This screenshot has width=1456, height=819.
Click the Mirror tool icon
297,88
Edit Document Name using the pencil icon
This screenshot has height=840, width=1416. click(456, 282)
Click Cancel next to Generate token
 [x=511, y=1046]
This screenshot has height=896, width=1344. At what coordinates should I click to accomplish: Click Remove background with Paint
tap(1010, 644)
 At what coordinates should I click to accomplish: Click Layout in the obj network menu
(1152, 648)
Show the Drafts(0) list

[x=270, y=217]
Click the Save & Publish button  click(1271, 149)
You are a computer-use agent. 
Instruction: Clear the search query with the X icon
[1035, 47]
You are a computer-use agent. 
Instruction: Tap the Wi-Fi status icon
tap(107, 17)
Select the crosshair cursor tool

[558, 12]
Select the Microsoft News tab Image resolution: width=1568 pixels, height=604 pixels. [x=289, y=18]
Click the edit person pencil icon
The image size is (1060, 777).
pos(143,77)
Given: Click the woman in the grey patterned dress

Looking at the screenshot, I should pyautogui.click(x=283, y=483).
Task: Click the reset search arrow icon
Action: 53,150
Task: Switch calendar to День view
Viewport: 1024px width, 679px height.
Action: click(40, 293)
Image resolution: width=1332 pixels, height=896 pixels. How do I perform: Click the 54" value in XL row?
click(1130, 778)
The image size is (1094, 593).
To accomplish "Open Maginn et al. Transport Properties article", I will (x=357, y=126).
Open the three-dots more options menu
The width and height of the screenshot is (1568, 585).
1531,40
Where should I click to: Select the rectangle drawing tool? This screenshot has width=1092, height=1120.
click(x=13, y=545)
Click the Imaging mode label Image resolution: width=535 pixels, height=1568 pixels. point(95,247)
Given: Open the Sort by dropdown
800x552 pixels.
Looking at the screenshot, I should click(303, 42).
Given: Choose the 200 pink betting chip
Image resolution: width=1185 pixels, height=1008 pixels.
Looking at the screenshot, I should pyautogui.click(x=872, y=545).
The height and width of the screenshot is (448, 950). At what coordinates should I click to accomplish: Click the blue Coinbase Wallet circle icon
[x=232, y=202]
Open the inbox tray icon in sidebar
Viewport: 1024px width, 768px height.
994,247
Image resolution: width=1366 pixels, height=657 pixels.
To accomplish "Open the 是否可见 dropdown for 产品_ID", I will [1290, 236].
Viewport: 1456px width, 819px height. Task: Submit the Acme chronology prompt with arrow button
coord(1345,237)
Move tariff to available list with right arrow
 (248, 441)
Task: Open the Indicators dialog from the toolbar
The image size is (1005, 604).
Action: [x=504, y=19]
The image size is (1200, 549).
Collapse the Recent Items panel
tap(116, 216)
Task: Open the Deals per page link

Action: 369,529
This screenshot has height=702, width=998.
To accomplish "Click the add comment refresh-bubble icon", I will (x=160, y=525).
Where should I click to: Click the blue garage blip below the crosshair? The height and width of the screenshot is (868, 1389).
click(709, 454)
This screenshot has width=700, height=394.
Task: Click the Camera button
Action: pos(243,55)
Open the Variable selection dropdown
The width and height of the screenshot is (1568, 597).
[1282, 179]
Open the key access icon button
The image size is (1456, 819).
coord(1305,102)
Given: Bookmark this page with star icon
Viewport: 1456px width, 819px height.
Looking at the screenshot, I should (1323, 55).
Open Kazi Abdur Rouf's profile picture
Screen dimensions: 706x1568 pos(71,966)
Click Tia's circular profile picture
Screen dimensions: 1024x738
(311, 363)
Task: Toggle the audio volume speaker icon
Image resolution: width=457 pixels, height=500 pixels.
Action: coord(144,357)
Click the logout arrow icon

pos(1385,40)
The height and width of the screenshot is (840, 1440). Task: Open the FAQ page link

────────────────

**EXERCISE INSTRUCTIONS:** Print the lines exactly as they appear, starting at the beginning of the records and ending at the line that contains "tap(1010, 644)", with both of those lines included.

**IN RESPONSE:**
This screenshot has width=1456, height=819.
Click the Mirror tool icon
297,88
Edit Document Name using the pencil icon
This screenshot has height=840, width=1416. click(456, 282)
Click Cancel next to Generate token
 [x=511, y=1046]
This screenshot has height=896, width=1344. At what coordinates should I click to accomplish: Click Remove background with Paint
tap(1010, 644)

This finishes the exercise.